Business Secretary Peter Mandelson has outlined an unexpectedly gutsy crackdown on illegal file-sharing: from July 2011, if you get caught downloading pirated MP3s, he's going to come round, in person, and karate-chop you in the Adam's apple.



OK, that's not true. But it might as well be, given the likely effectiveness of his actual plan, which is to suspend the internet connections of repeat offenders. Scared? Don't be. In the unlikely event of your IP address being black-marked, you'll have the opportunity to appeal to "an independent body established by Ofcom", at which point the whole process will most likely sink beneath a sucking quicksand of red tape.



I'm all for punishing big-time pirates – but turning off their internet taps is never going to work, especially given that the burden of prosecution will fall on the service providers, who have understandably balked at the likely cost of policing the scheme, estimated by BT at £420 million a year. You might as well try and catch file-sharers with a butterfly net. It'd be cheaper, and a lot more fun to watch, especially if soundtracked by the Benny Hill theme.

Predictably, geek bloggers have seized upon the technological flaws in the plan, pointing out the murky legality of snooping on web users, and the legal impossibility of establishing guilt (In June 2009, a court in Italy ruled that an IP address can identify a connection, but not an actual infringer).

Ultimately, if people want to swap files, they'll find a way. Why not just buy a pay-as-you-go dongle and use internet cafes? At least that way you can glug a Cinnamon Dolce Frappuccino while bringing the entertainment industry to its knees.

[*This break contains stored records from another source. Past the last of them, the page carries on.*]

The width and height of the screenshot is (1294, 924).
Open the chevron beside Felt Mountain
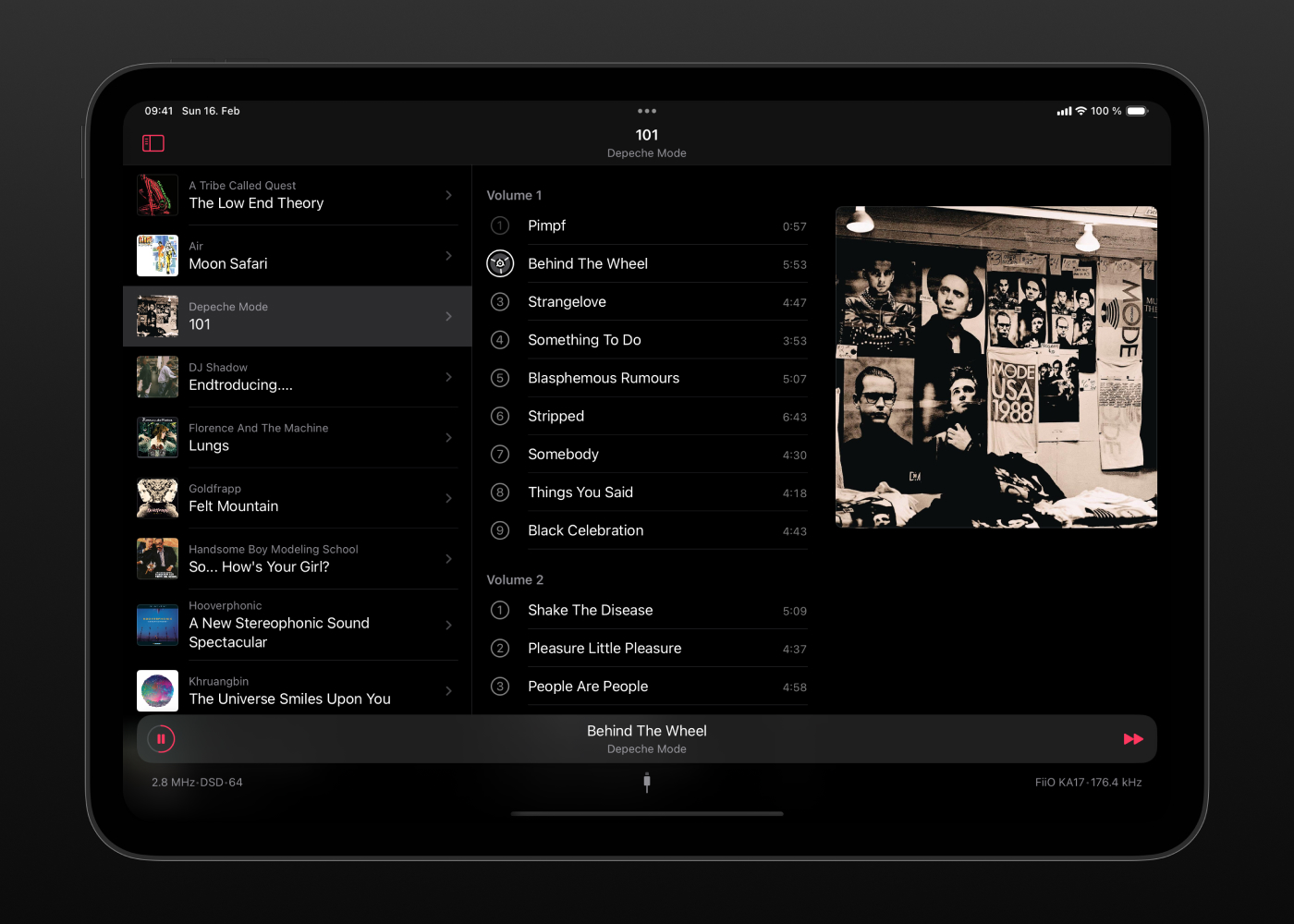pos(449,498)
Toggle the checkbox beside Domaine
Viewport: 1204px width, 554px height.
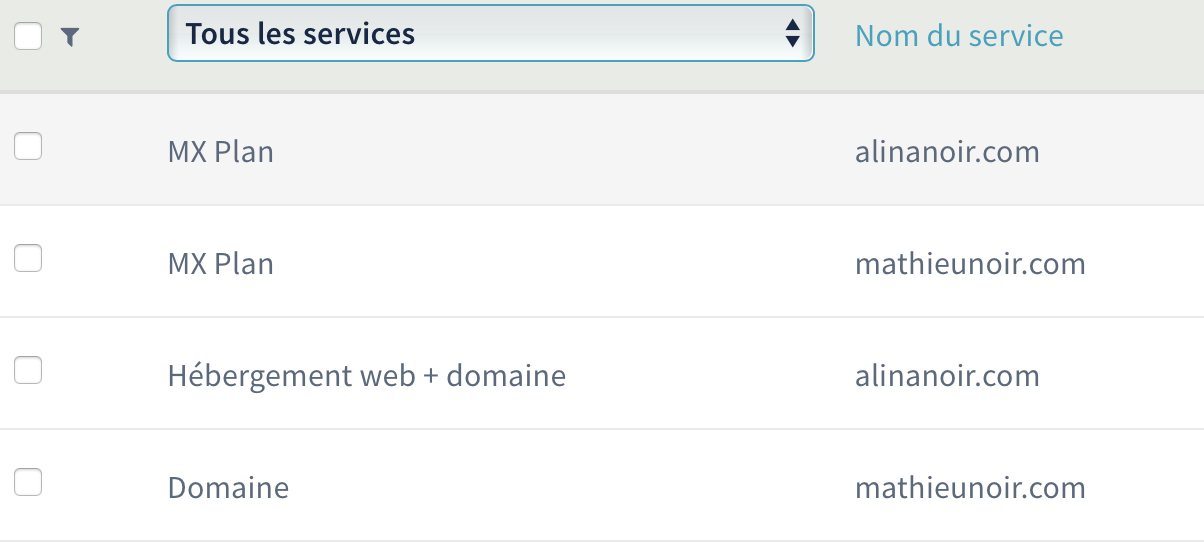point(28,483)
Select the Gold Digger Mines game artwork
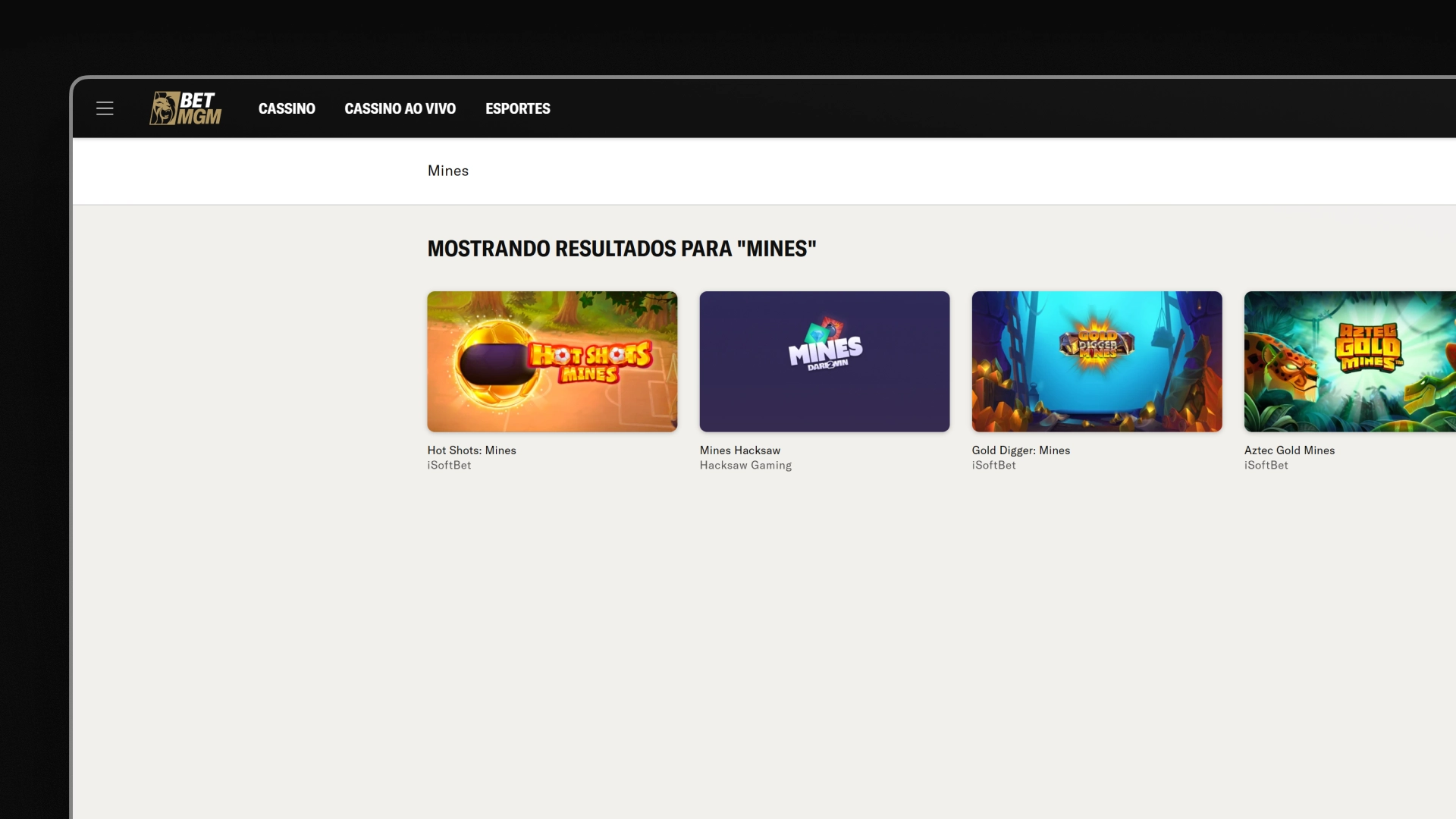Image resolution: width=1456 pixels, height=819 pixels. click(1097, 362)
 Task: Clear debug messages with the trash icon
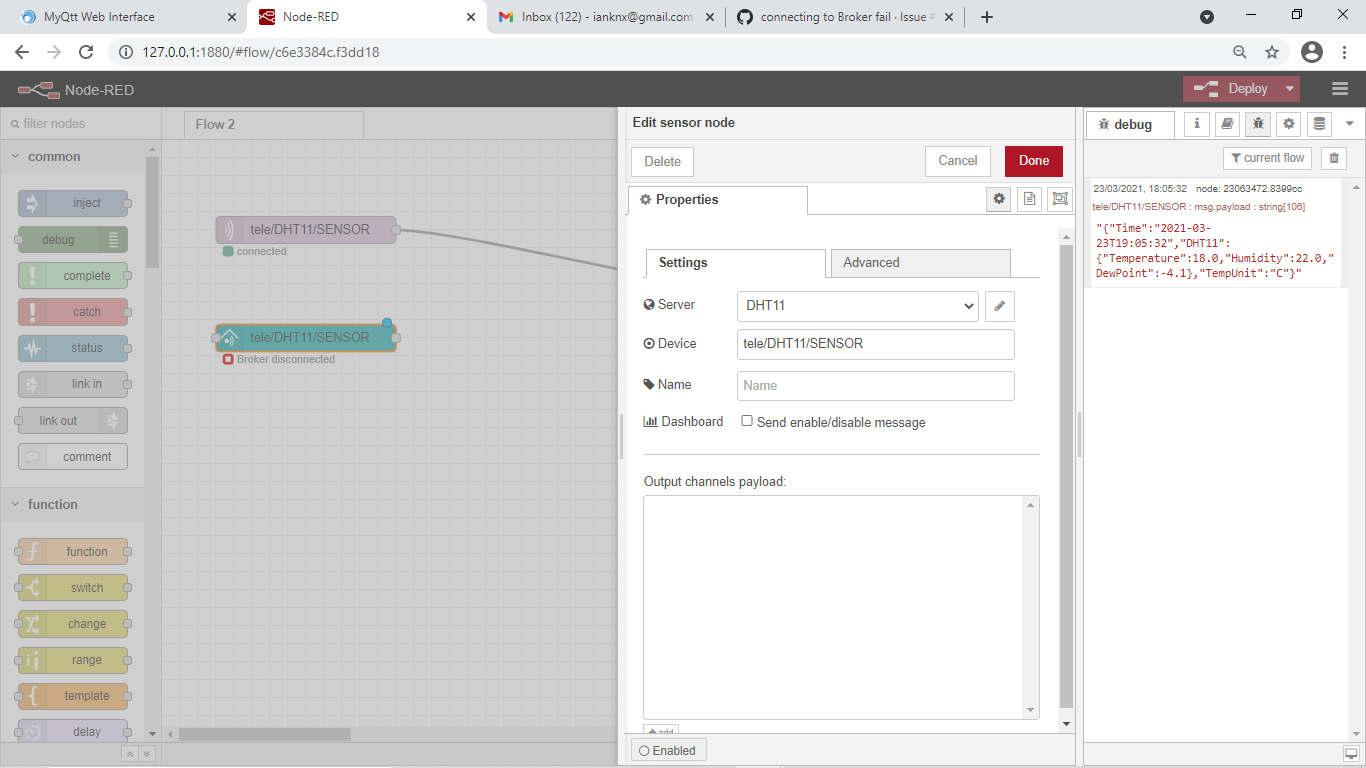coord(1333,157)
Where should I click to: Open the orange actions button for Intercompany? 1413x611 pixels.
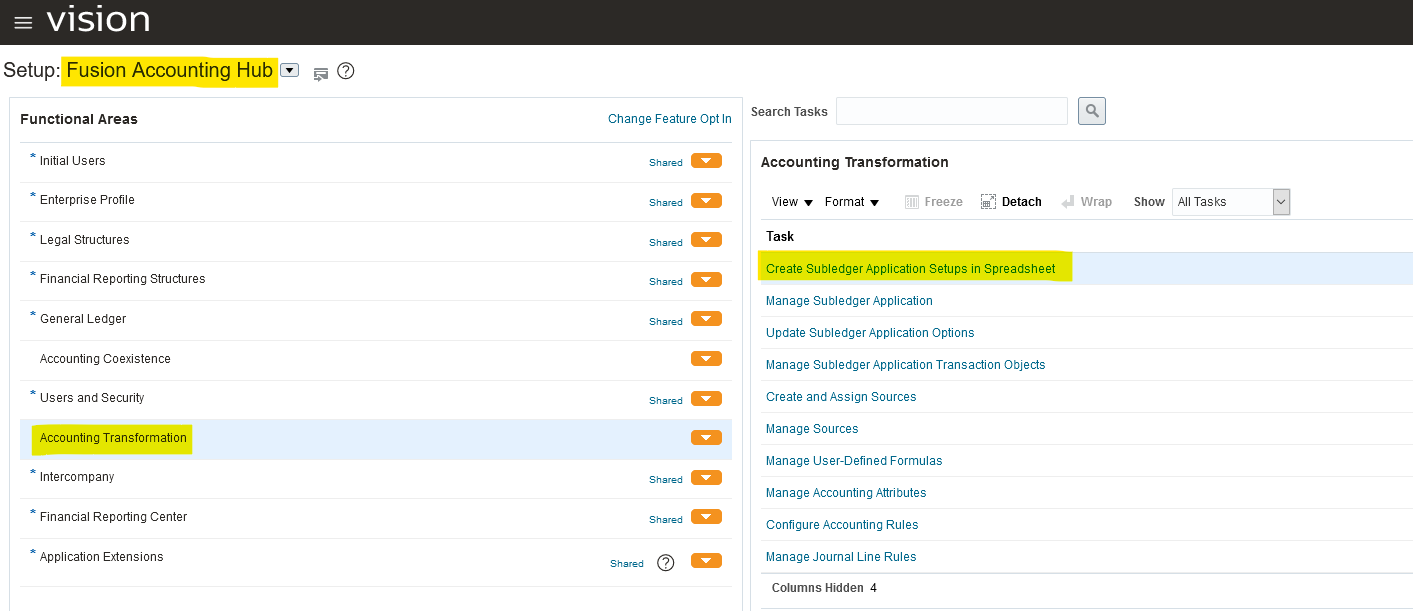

Meanwhile, uber-nerds are muttering ominously that over-policing the net will simply drive pirates onto the "dark web", whatever that is – presumably some terrifying inverted digital nether-realm where everybody watches porn and is unbelievably rude to each other... oh, wait, that is the internet.

Anyway, the point is: Mandelson's plan is unenforceable. But what jeering bloggers fail to grasp is that it's not supposed to be enforceable. It's a gesture, a way of appeasing business leaders. For years, major labels have longed for a politician with Mandelson's clout to say something as plain and unequivocal as: "The days of consequence-free widespread online infringement are over." And now he has. From the government's point of view, job done.

Fundamentally, downloading cannot be policed. It's a matter of conscience. It's your decision. Personally, I believe that illegal file-sharing is wrong: musicians deserve to be paid for their work.

But, you know, there are degrees of 'wrong'. An up-and-coming band like Mumford & Sons, or a struggling indie-label act like The Veils? I'd buy the album. But U2, or Coldplay? I wouldn't steal their music (I already own enough billowy guff-rock), but if I did, I wouldn't feel overly guilty about it.

Then again, a punch in the Adam's apple might convince me otherwise.